AMY GOODMAN: Chuck Idelson,
you’re going to the offices of Dianne Feinstein and her home?
CHARLES IDELSON: We are. We’re
doing that today. That has
to do with trying to make sure that working people have more of a voice
in this country, when they want to be able, in the case of registered
nurses, to advocate for patients with public protection of collective
representation. So that has to do with the Employee Free Choice Act and
that we’re trying to request that Senator Feinstein become a
co-sponsor
of the Employee Free Choice Act, because that’s a critical
issue to the
future of raising living standards and rights for working people in the
United States.
AMY GOODMAN: And you are
the—we’re in San Francisco now,
the home of Nancy Pelosi. Your evaluation of her, as she meets with
President Obama? He, about to address a joint session of Congress,
whether the public option is going to happen?
CHARLES IDELSON: Well, the public option
is, at best,
light reform. That’s one of the concerns we have. The problem
is, as we
say, the private option, not the public option. The public option, if
it were given the full strength of a large risk pool, enough people
were able to participate in it, the government had the ability to
negotiate prices, which they’re—seem to be
bargaining away, might be
one of the ways to keep the insurance companies honest. But you
can’t
really keep the insurance companies honest, because that’s
not what
they’re in business to do. They’re in business to
make money. We’re the
only industrial country that ties healthcare to private profit.
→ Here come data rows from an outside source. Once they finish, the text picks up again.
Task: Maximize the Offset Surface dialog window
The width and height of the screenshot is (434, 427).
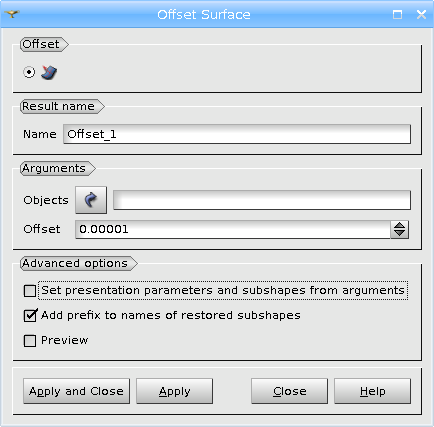Action: [x=397, y=14]
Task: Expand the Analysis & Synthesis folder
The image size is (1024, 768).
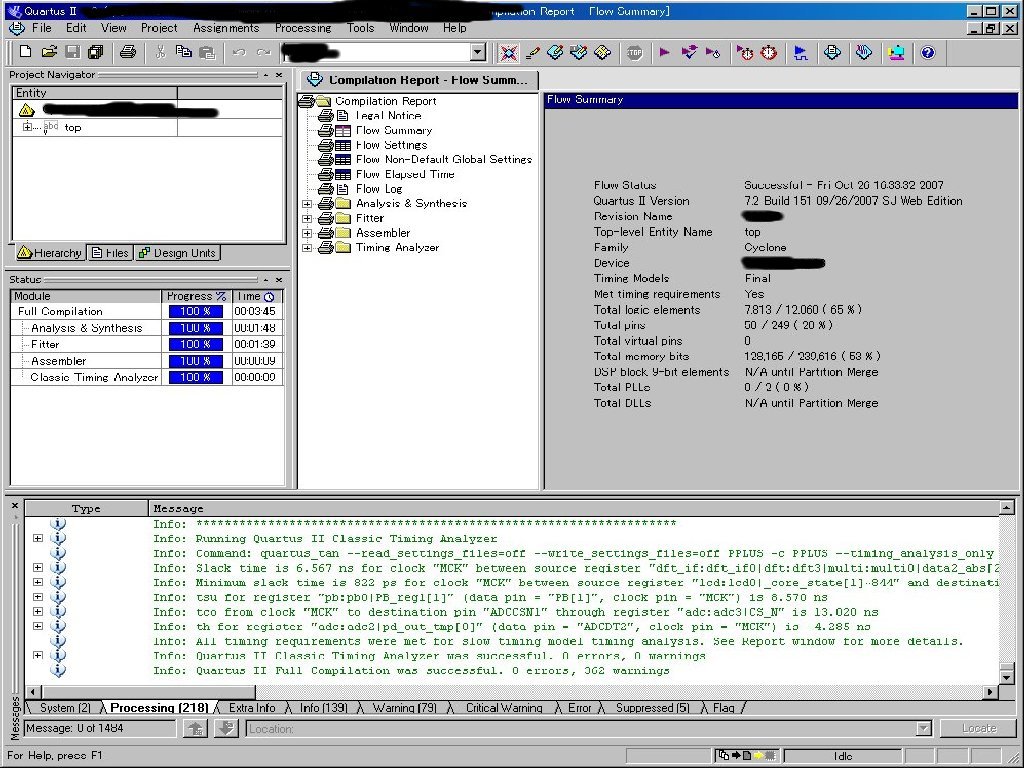Action: click(307, 204)
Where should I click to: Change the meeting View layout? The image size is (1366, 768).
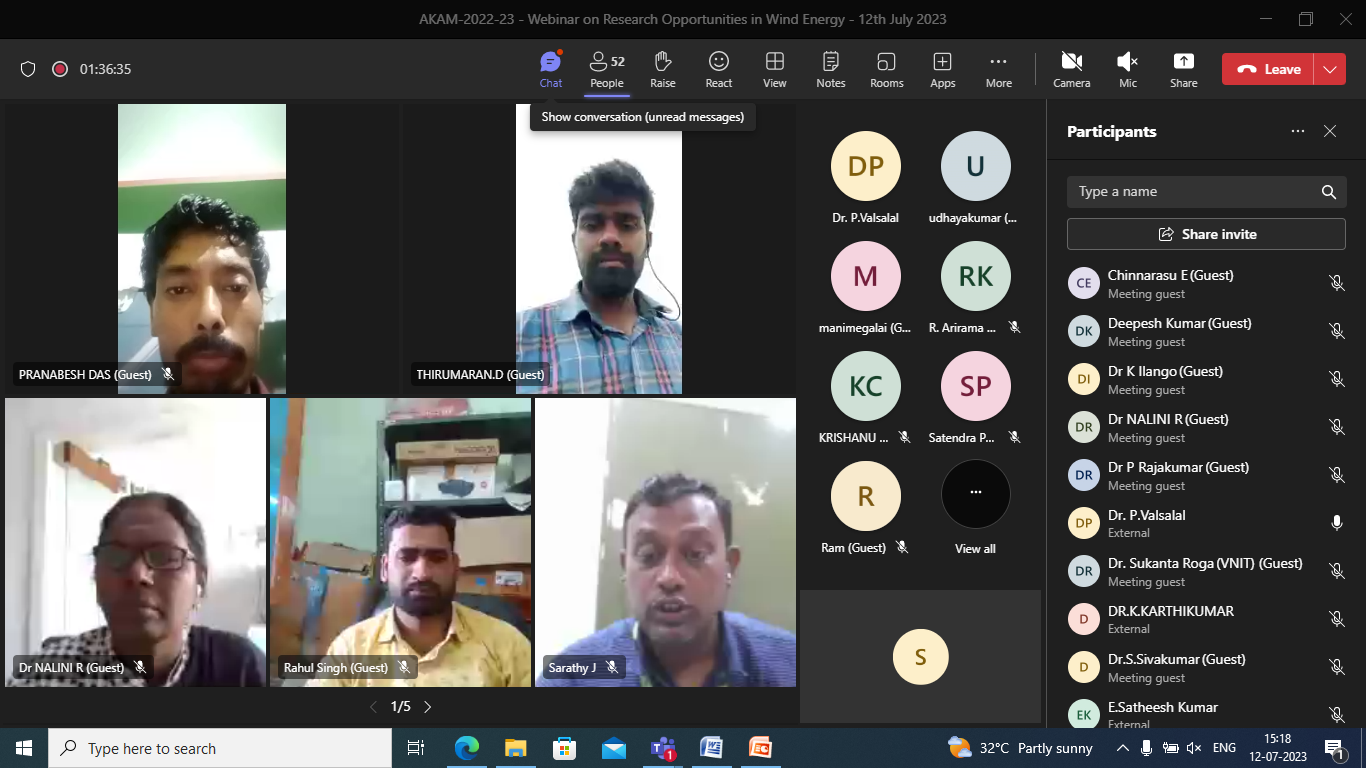coord(774,69)
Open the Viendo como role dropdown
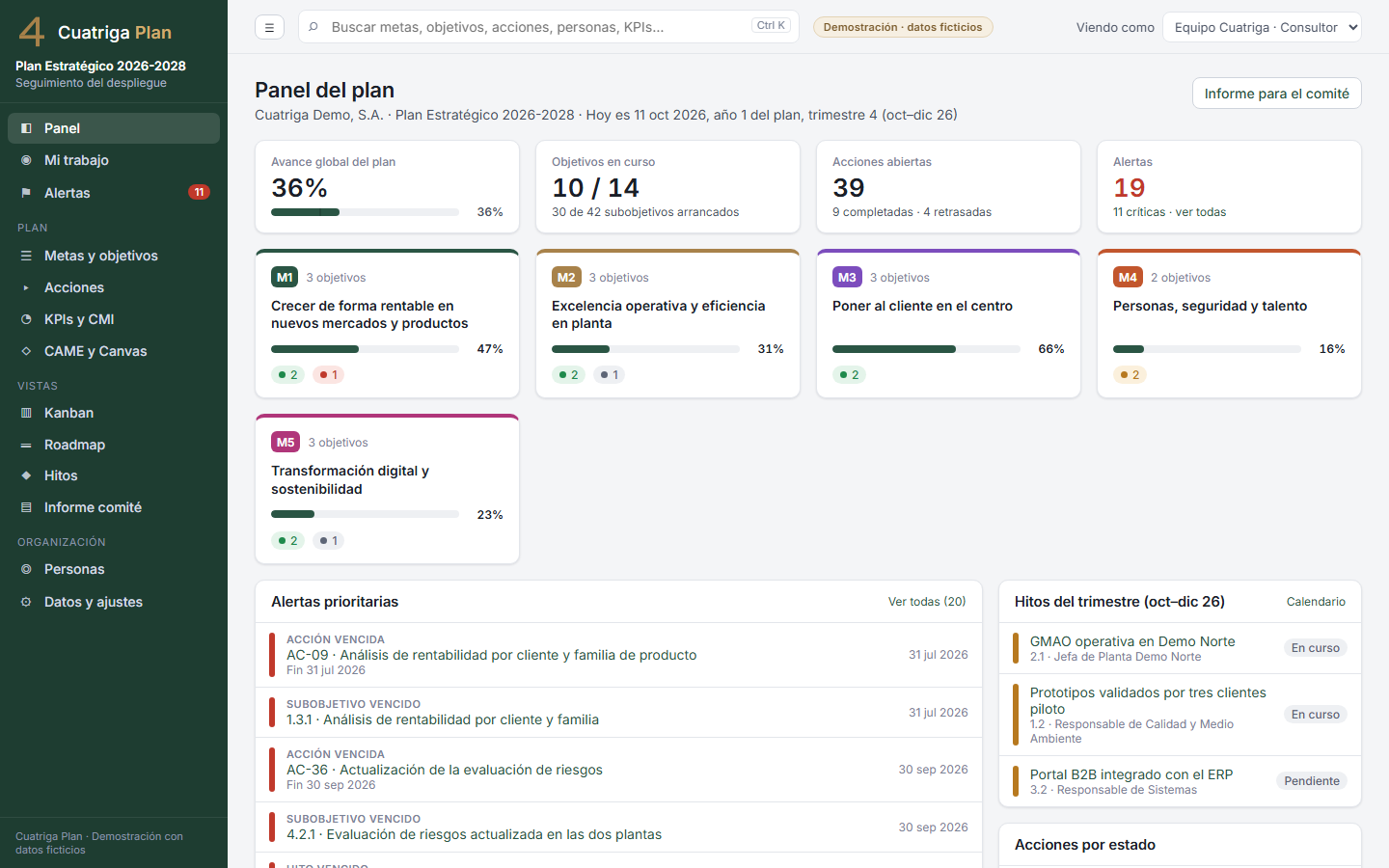The image size is (1389, 868). pos(1262,27)
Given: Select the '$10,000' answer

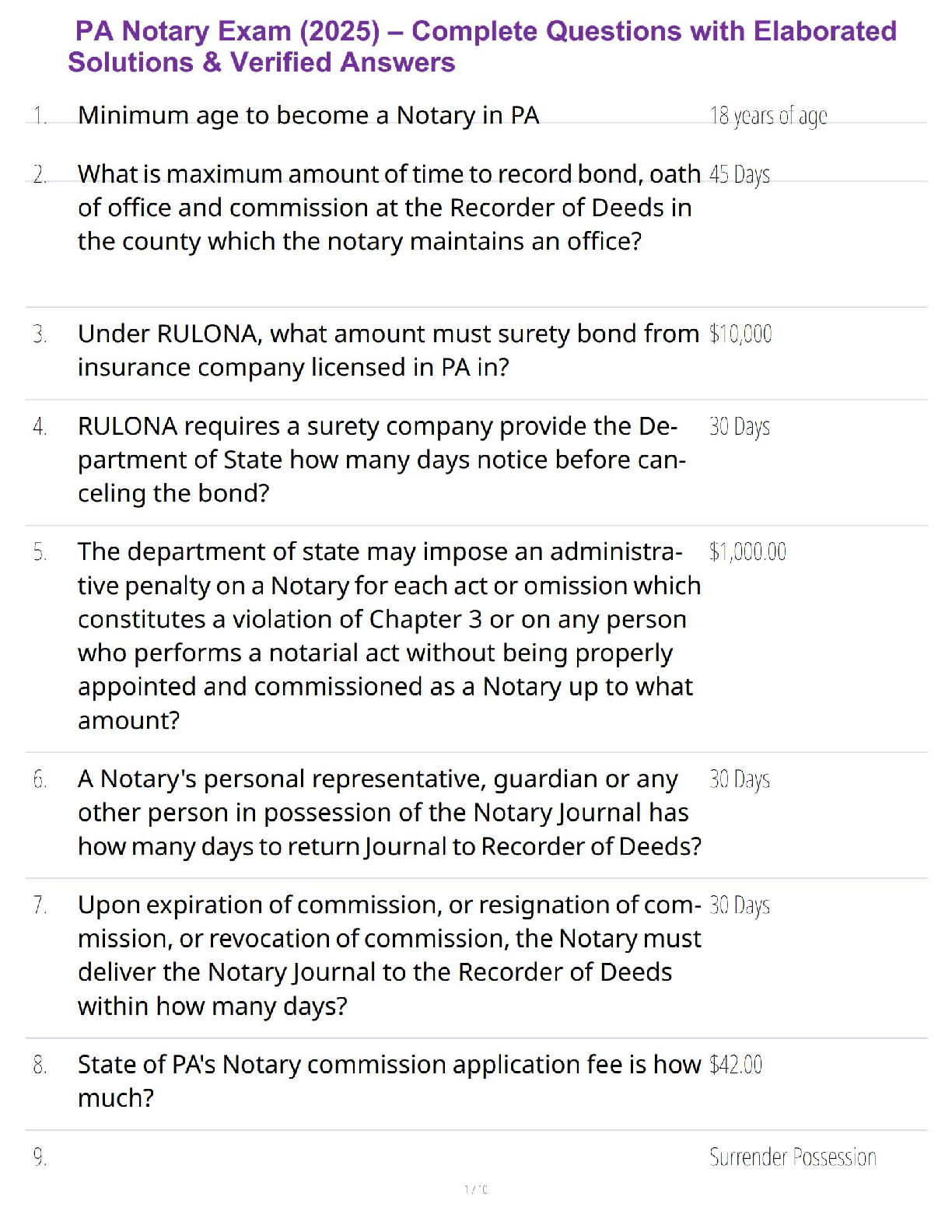Looking at the screenshot, I should (740, 334).
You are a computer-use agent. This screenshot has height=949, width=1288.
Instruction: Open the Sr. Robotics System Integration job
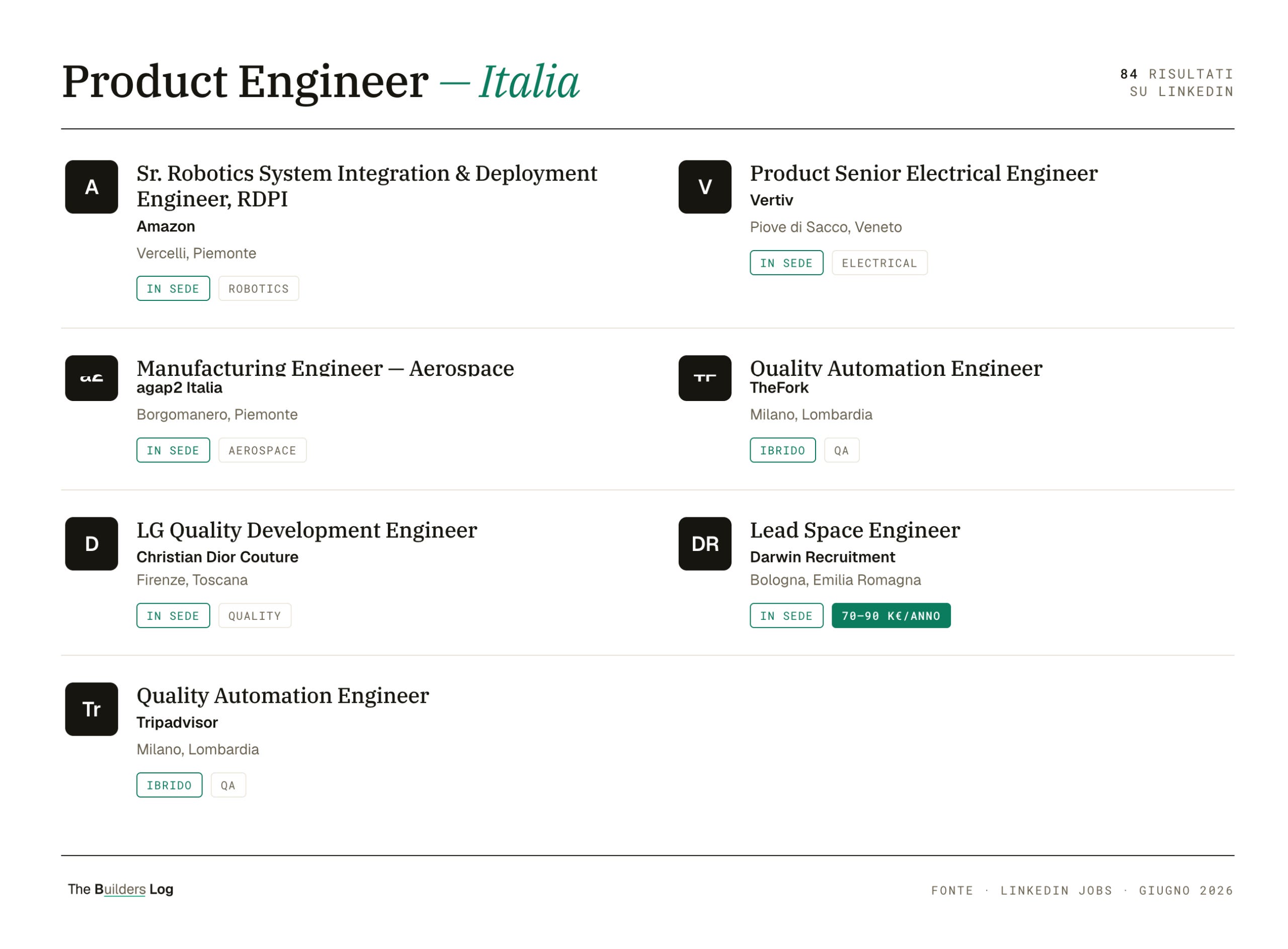pyautogui.click(x=367, y=186)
So, even under best case scenario, the public option would be
in
great danger from being—from still seeing patients
cherry-picked by the
private insurers and having the sickest patients in this country dumped
on them and be threatened with bankruptcy. So, unless you had enough
regulatory protections for a public option, it would be in danger of
being outmaneuvered and being bankrupted by the private insurers in the
first place.
One of the things that’s also happening this month
is that the
House is scheduled to have a full vote on on the idea of Medicare for
all. There’s also an amendment within the House bill to
provide—that
allows states to provide for—remove legal impediments so the
states
could enact single-payer laws, in addition to—as part of the
national
healthcare reform. Those are issues that we hope your listeners and
viewers will support, urge their legislators to support Medicare for
All, because that is the only reform that will actually solve our
healthcare crisis once and for all.
AMY GOODMAN: And that is single payer for
all, the government pays for the healthcare?
CHARLES IDELSON: It would be expanding
Medicare to cover
everyone. Ultimately, that is the—would bring us in line with
the rest
of the industrial world.
AMY GOODMAN: Well, Chuck Idelson, I want to thank you very much for being with us, communications director of the California Nurses Association. And also Hilda Sarkisyan, I want to thank you, as well, for joining us from Los Angeles. And again, condolences on your daughter, because I know it hurts you every day. Seventeen-year-old Nataline died after being denied a liver transplant—coverage for a liver transplant by her insurance company CIGNA. The reversal came down; within a few hours, Nataline had died. It was too late.